東京五輪汚職事件 KADOKAWA角川会長起訴で辞任 夏野社長が謝罪

出版大手KADOKAWAは、角川歴彦会長が東京オリンピック・パラリンピックをめぐる汚職事件で4日起訴されたことを受けて夏野剛社長が会見し、角川会長が会長職を辞任したことを明らかにしたうえで「関係者の信頼を裏切ることになり、深くおわびします」と謝罪しました。

出版大手、KADOKAWA会長の角川歴彦被告(79)は、東京大会のスポンサー選定で便宜を受けたことへの謝礼などとして組織委員会元理事の高橋治之被告(78)にコンサルタント料として総額6900万円の賄賂を渡していたとして、4日贈賄の罪で東京地検特捜部に起訴されました。
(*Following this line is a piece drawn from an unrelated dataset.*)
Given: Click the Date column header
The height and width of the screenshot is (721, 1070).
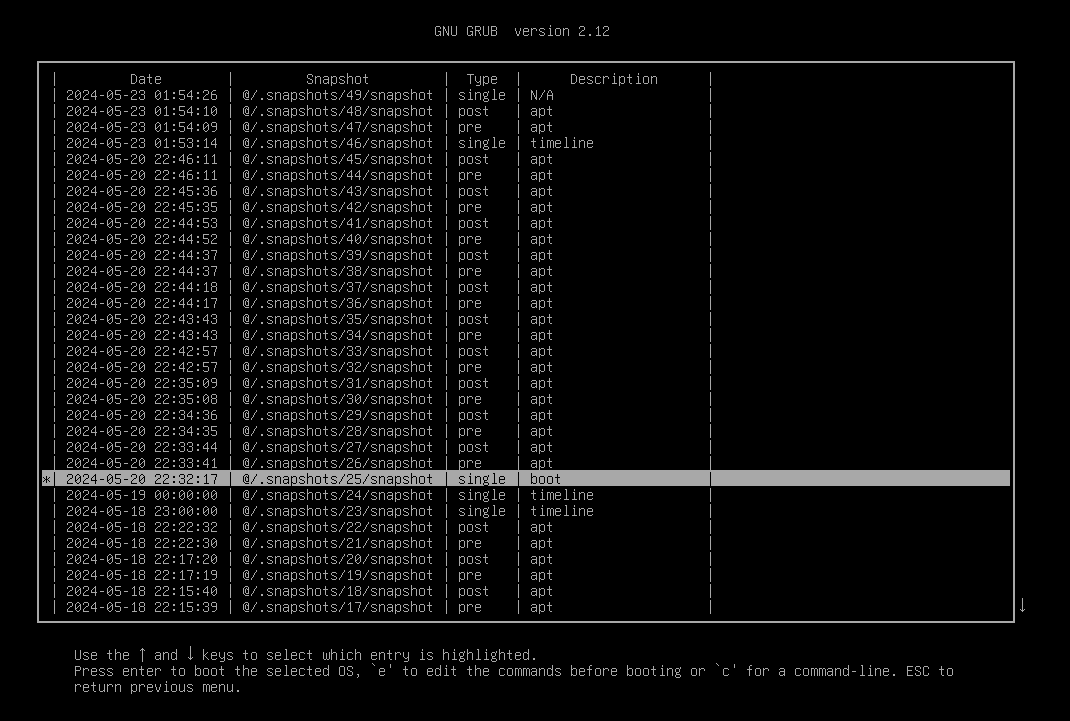Looking at the screenshot, I should [145, 79].
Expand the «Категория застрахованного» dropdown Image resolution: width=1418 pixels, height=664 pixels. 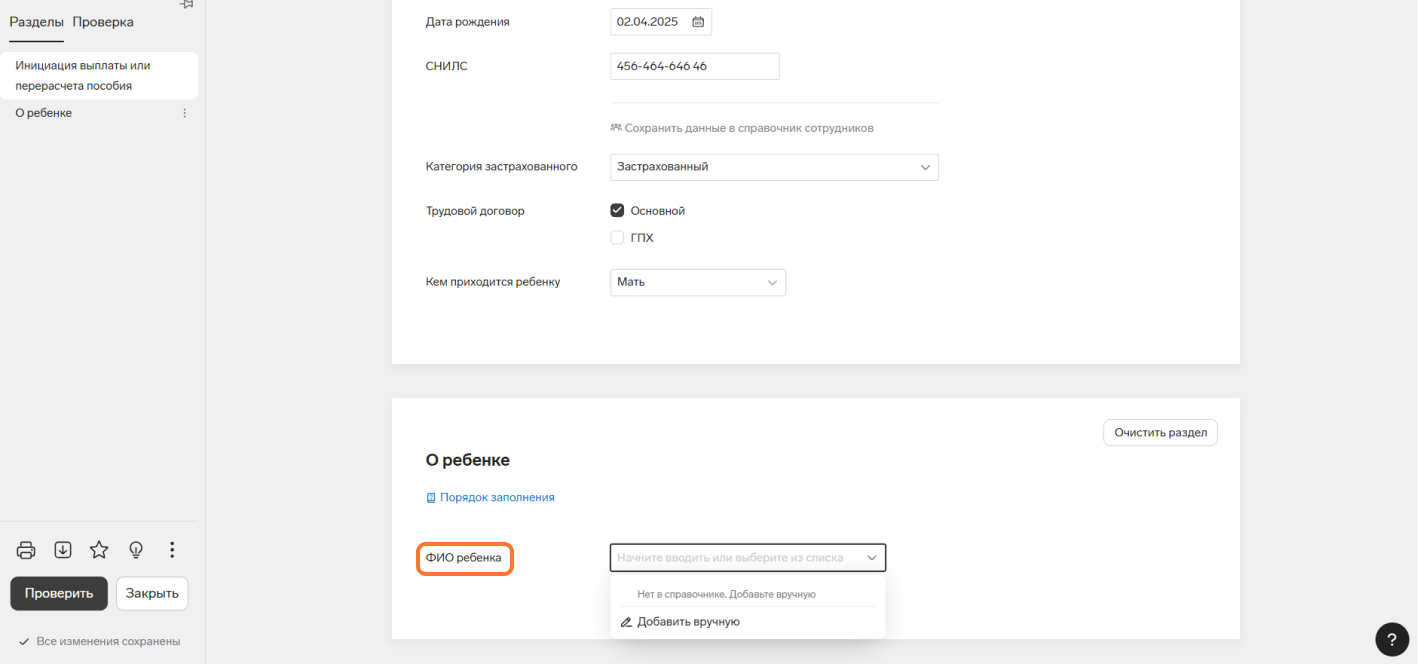[x=925, y=167]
これを受けてKADOKAWAの夏野剛社長が会見を開き「関係者のすべての皆様の信頼を裏切ることになり、深くおわびします」と述べ謝罪しました。

そのうえで角川会長から、会長と執行役員の職について辞任の申し出を受け、5日の取締役会で承認したことを明らかにしました。

引き続き取締役は務めるということです。

これについて、夏野社長は「ご自分から辞任されないかぎり会社として強制できない」としたうえで、「当時の意思決定プロセスに問題があるとすれば、むしろ、問題を指摘していただいたほうがいいと思っている」と述べました。

5日の会見には社内調査を担当した外部の弁護士も出席し、賄賂とされる資金の支払いの根拠となったコンサルティング契約について「高橋元理事の要請で締結されたもので、価値のある成果物はなく極めて不透明かつ不適切だ」と指摘しました。

KADOKAWAは5日付けで外部の専門家によるガバナンス検証委員会を設置し、事実関係の調査や再発防止策の検討を行うということです。

会見で夏野社長は「全社をあげて信頼回復できるよう取り組んでいきたい。ガバナンス体制のどこかに不備があった可能性があるので、きちんと直していくことがまずいちばん大事なことだと思っている」と述べました。

角川会長は4日に弁護団を通じて「汚職に関与したことなど一切ありません。裁判では無実であることを明らかにしていきたい」とするコメントを発表しています。